Plongez dans la machine à remonter le temps

Publié le par Jérôme Voyageur

Guédelon, Avril 2007

 

Ces longs week-ends du mois de mai, hors ceux consacrés au devoir citoyen permettent d'aller se balader, s'aérer, découvrir de nouveaux endroits. J'ai pour ma part profité du premier pont de ce fameux mois de mai pour visiter quelques coins de Bourgogne, une région proche de Paris mais que je connaissais finalement assez peu. Direction donc l'ouest de cette région pour découvrir une expérience surprenante et fascinante, le chantier médiéval de Guédelon.

Géographiquement parlant, le chantier se situe non loin de Saint-Fargeau, dans une région appelée Puisaye. De Paris, il faut compter deux heures de voyage en empruntant l'A6 puis l'A77 jusqu'à la sortie Saint-Fargeau. Arrivé dans la région, il est facile de trouver le chantier, des panonceaux étant parsemés un peu partout pour guider les visiteurs. Il est aussi possible d'y arriver depuis le nord-ouest en provenance d'Auxerre. Il ne vous restera plus qu'à trouver la départementale 955 entre de Saint-Sauveur en Puisaye et Saint-Amand en Puisaye. Là dans les bois vous apercevrez comme une clairière qui sert de parking aux visiteurs. Vous y êtes. Bienvenue à Guédelon, en l'an 1238. Oui, vous avez bien lu : bienvenue au 13ème siècle époque où on construisait des châteaux-forts. Ici s'élève lentement celui de Guédelon.

• [Objectif visé A]: D'après le récit de visite à Guédelon, pourquoi est-il facile de trouver le chantier une fois arrivé dans la région ?
• [Objectif visé B]: Réécrivez tout le passage du récit de visite à Guédelon allant de « Géographiquement parlant, le » jusqu'à « celui de Guédelon. », en mettant « prairie » à la place de « clairière ».
• [Objectif visé C]: Poursuivez le récit de visite au chantier médiéval de Guédelon à partir de sa dernière phrase.

• [Extraits de données]:
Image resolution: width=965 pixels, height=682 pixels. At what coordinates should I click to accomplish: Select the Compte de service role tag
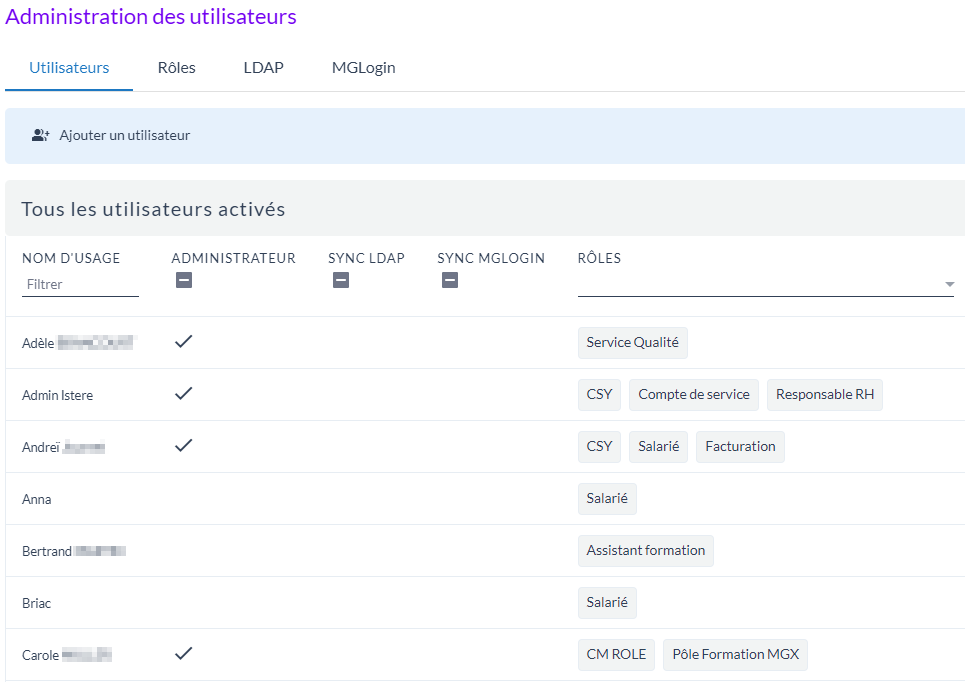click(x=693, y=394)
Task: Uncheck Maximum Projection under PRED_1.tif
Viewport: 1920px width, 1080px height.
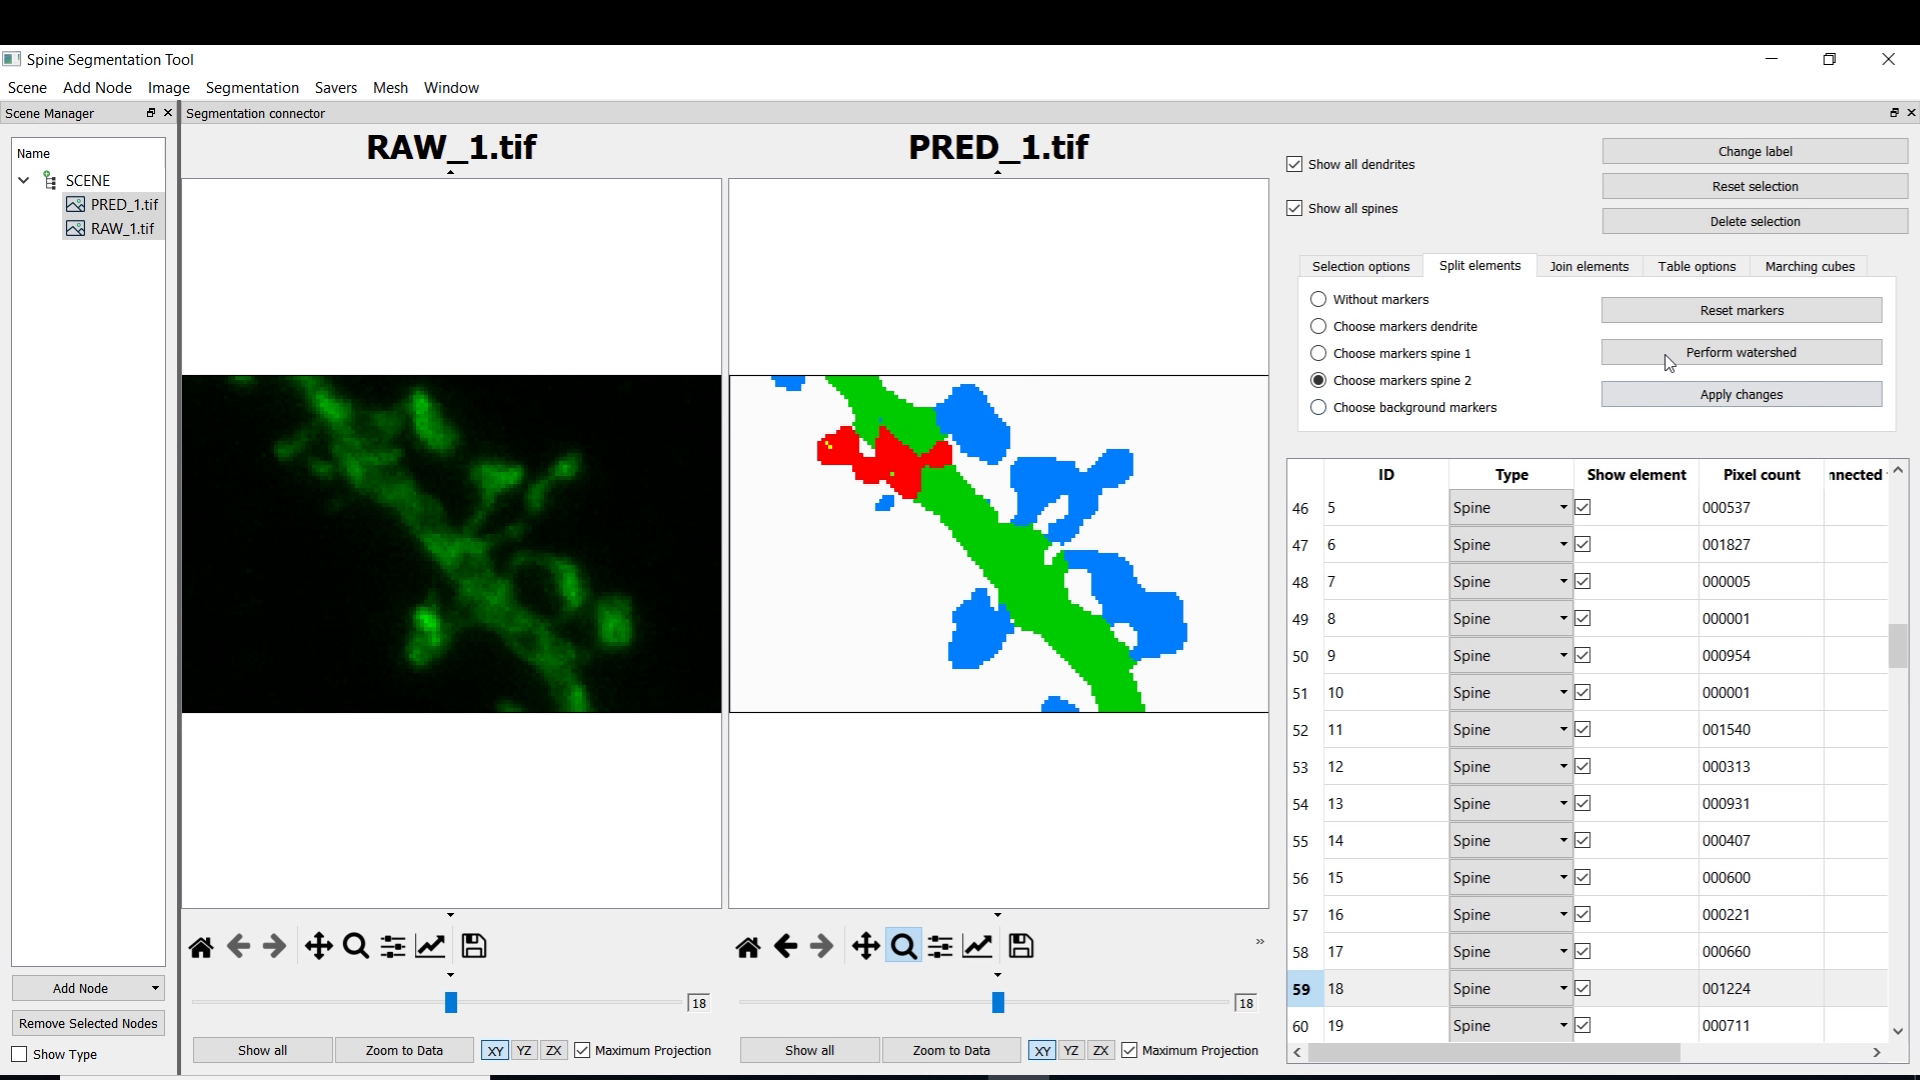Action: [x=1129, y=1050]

...

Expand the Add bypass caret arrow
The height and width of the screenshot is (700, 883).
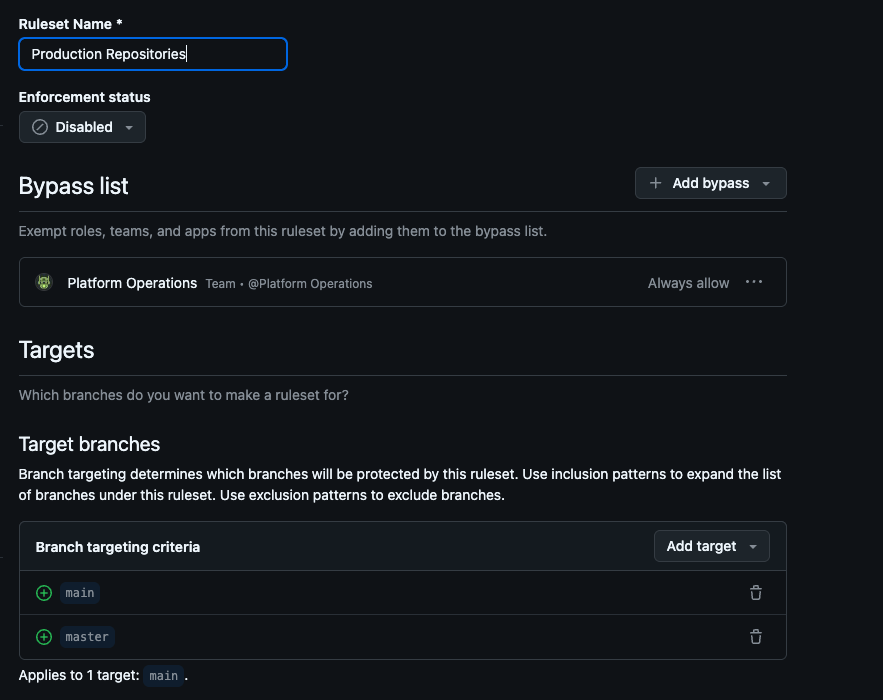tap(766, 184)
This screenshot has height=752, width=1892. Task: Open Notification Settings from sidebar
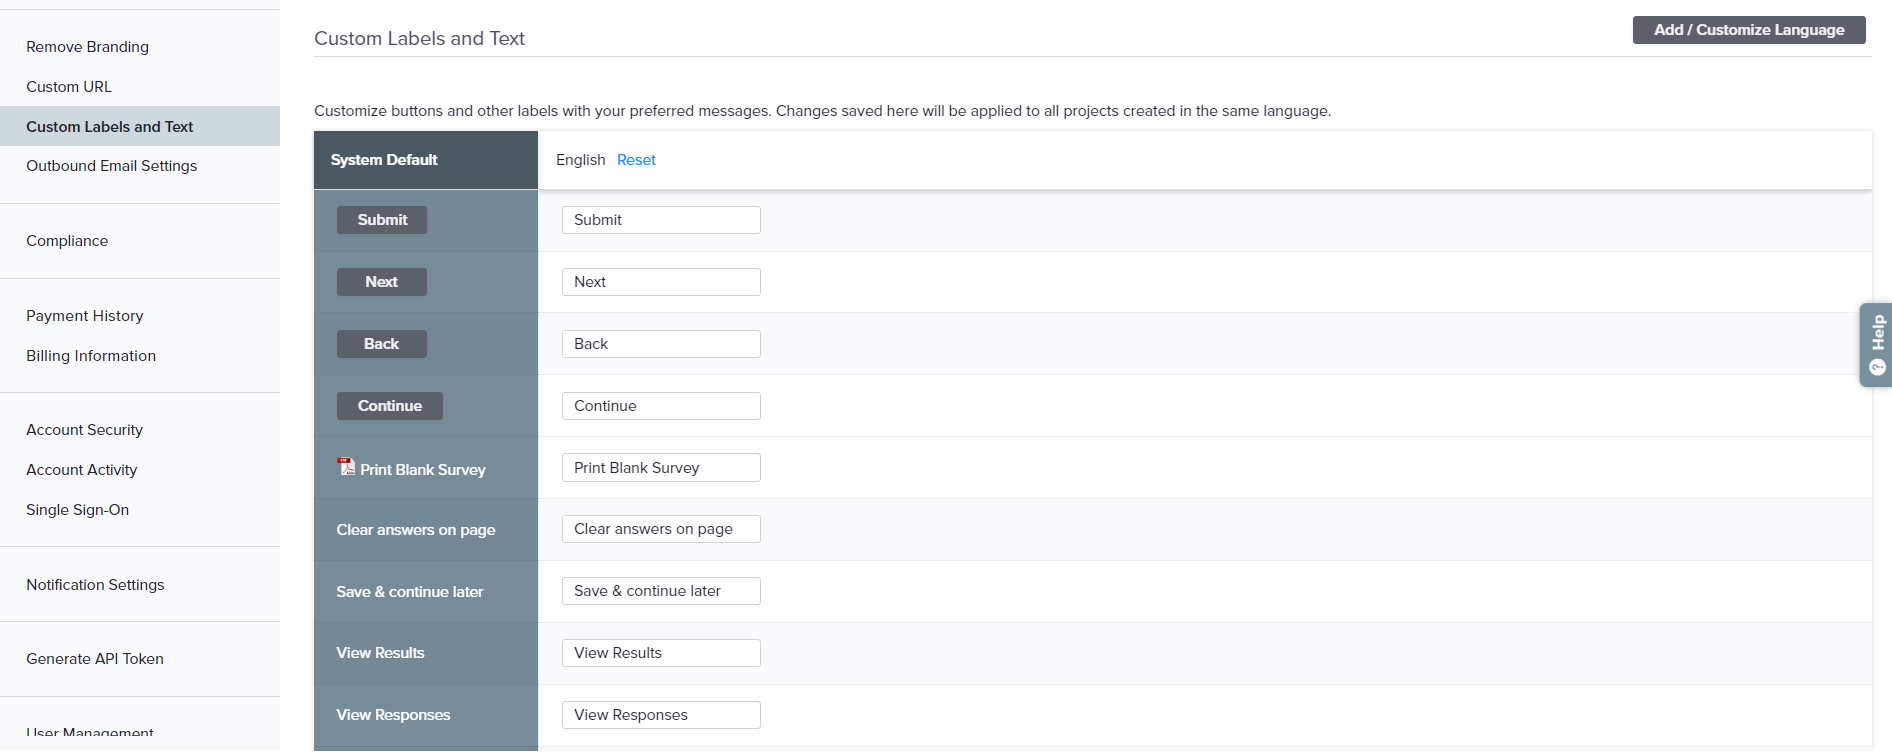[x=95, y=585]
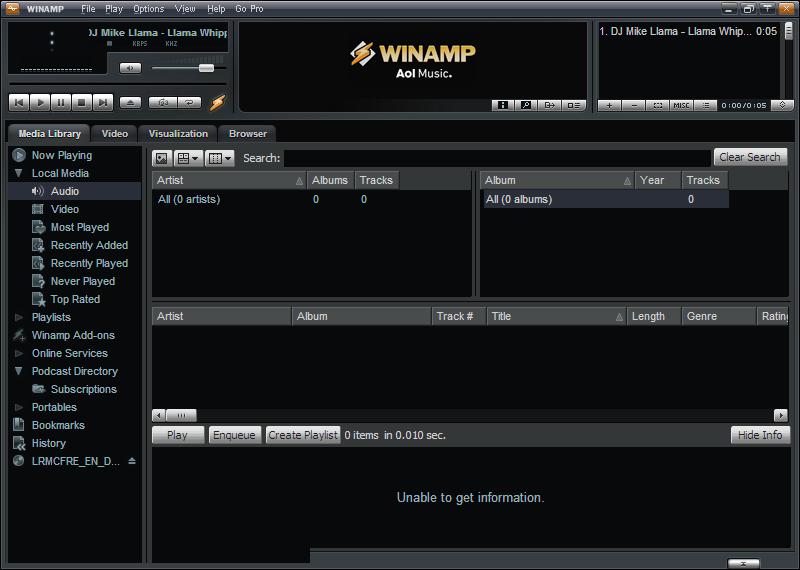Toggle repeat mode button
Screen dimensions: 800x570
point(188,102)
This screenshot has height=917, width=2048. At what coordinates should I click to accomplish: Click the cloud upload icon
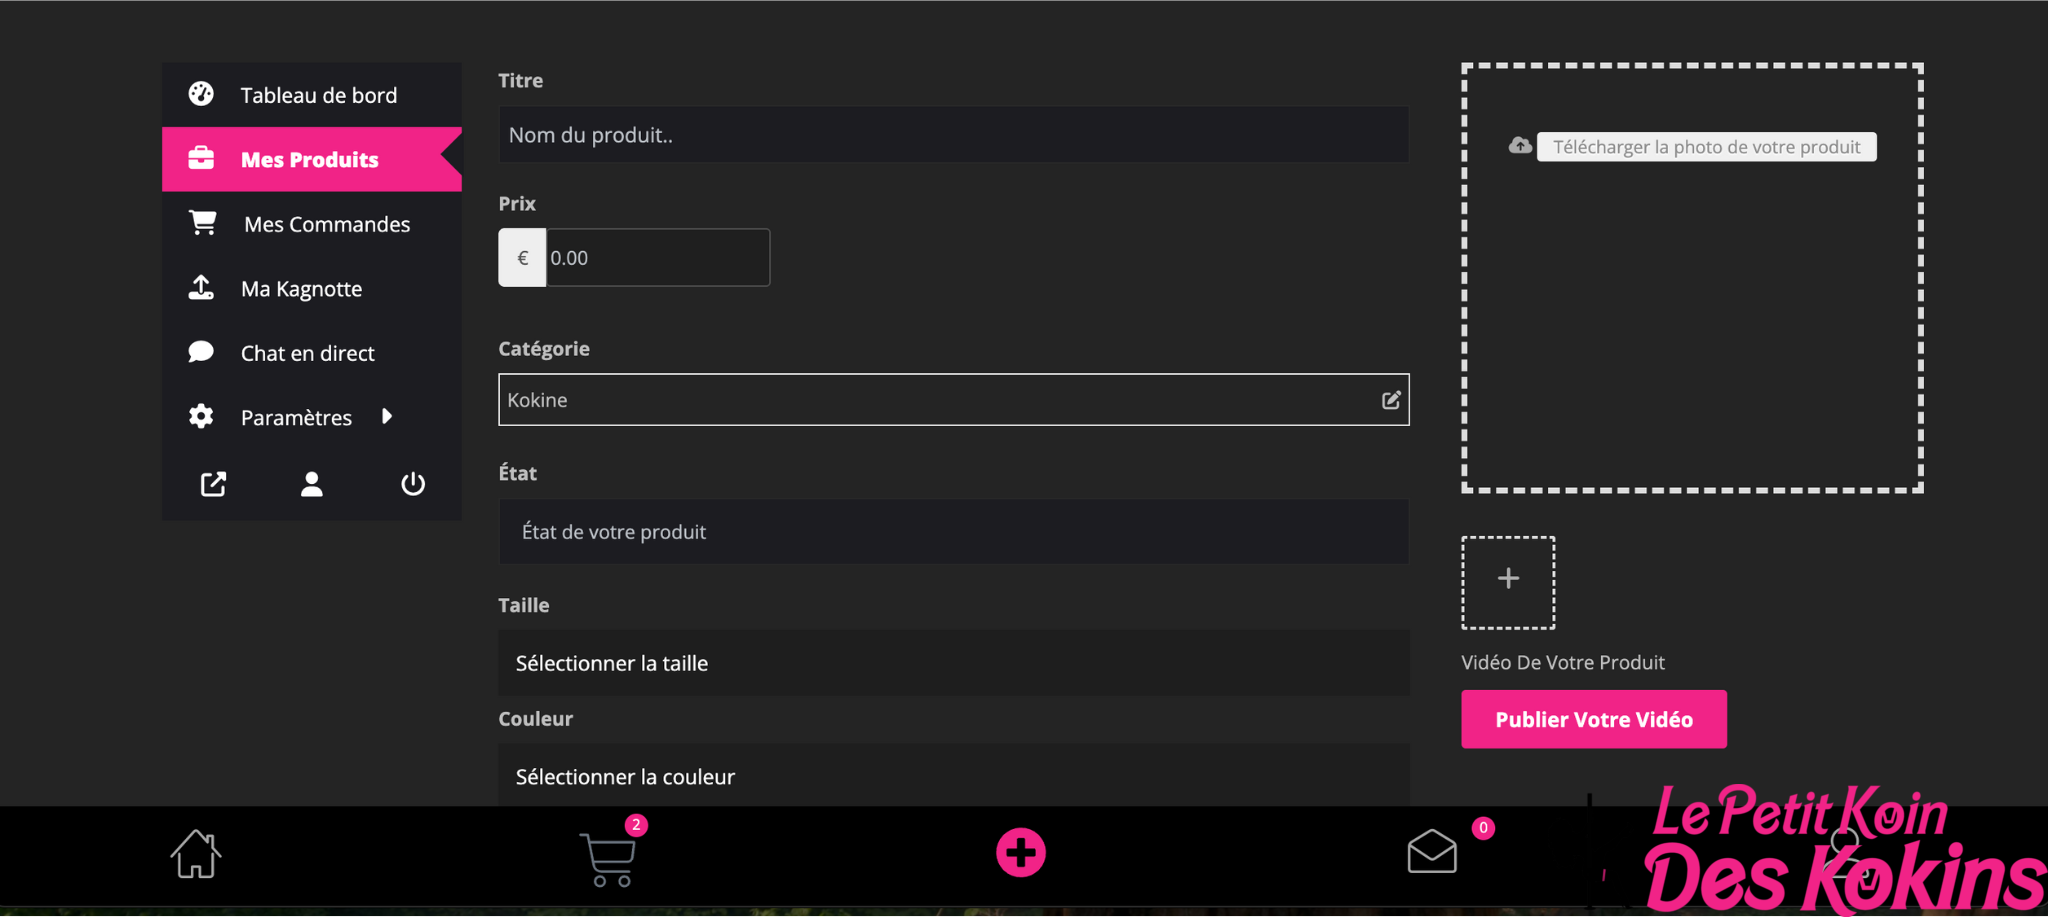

---

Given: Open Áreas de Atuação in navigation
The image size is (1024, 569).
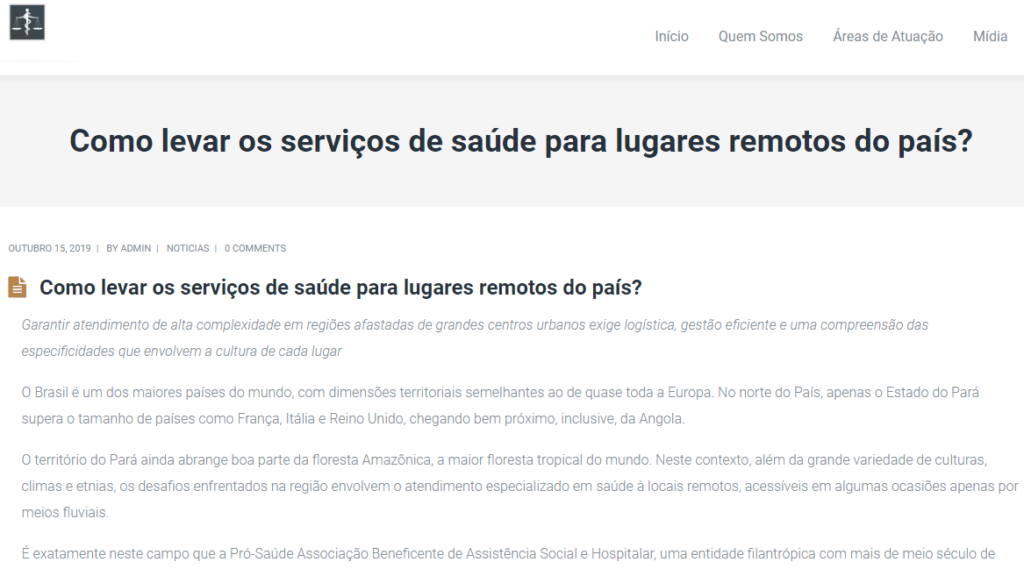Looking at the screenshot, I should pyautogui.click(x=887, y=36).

• [Bonne réponse A]: Il est facile de trouver le chantier parce que des panonceaux sont parsemés un peu partout pour guider les visiteurs.

• [Bonne réponse B]:
Géographiquement parlant, le chantier se situe non loin de Saint-Fargeau, dans une région appelée Puisaye. De Paris, il faut compter deux heures de voyage en empruntant l'A6 puis l'A77 jusqu'à la sortie Saint-Fargeau. Arrivé dans la région, il est facile de trouver le chantier, des panonceaux étant parsemés un peu partout pour guider les visiteurs. Il est aussi possible d'y arriver depuis le nord-ouest en provenance d'Auxerre. Il ne vous restera plus qu'à trouver la départementale 955 entre de Saint-Sauveur en Puisaye et Saint-Amand en Puisaye. Là dans les bois vous apercevrez comme une prairie qui sert de parking aux visiteurs. Vous y êtes. Bienvenue à Guédelon, en l'an 1238. Oui, vous avez bien lu : bienvenue au 13ème siècle époque où on construisait des châteaux-forts. Ici s'élève lentement celui de Guédelon.

• [Bonne réponse C]:
Mais pourquoi une telle folie ? L'illuminé se nomme Michel Guyot. Il est le propriétaire du château de Saint-Fargeau : c'est à cet endroit qu'il s'est lancé dans un fastidieux programme de restauration. Désormais, le château se visite, un spectacle son et lumières fait revivre 10 siècles d'histoire et la ferme du château sert de conservatoire vivant du monde rural. Néanmoins, ce château a perdu son apparence médiévale engoncé qu'il est par d'épais murs de briques. C'est dit on ce qui a poussé son propriétaire à lancer le projet de Guédelon : retrouver le Saint-Fargeau d'origine, celui du 13ème siècle, de l'époque de Philippe Auguste. Il a pour se faire fait l'acquisition du bois de Guédelon où il disposait à la fois de bois et de pierres grâce à la présence d'une carrière sur le site. Mais ce n'est pas tout : dans son idée, il fallait construire ce château avec les techniques du 13ème siècle. Rien que ça ! Ainsi était né le projet du chantier médiéval. Après quelques années de démarches administratives pour obtenir toutes les autorisations (il paraît d'ailleurs que le dépôt du permis de construire fut assez comique !!) et de recherches de subventions pour financer les travaux, la première pierre fut posée en juin 1997 ; l'année suivante, le site ouvrait ses portes aux visiteurs. Plus de 250000 par ans désormais, ce qui permet au projet de s'auto-suffire et de faire vivre 48 permanents.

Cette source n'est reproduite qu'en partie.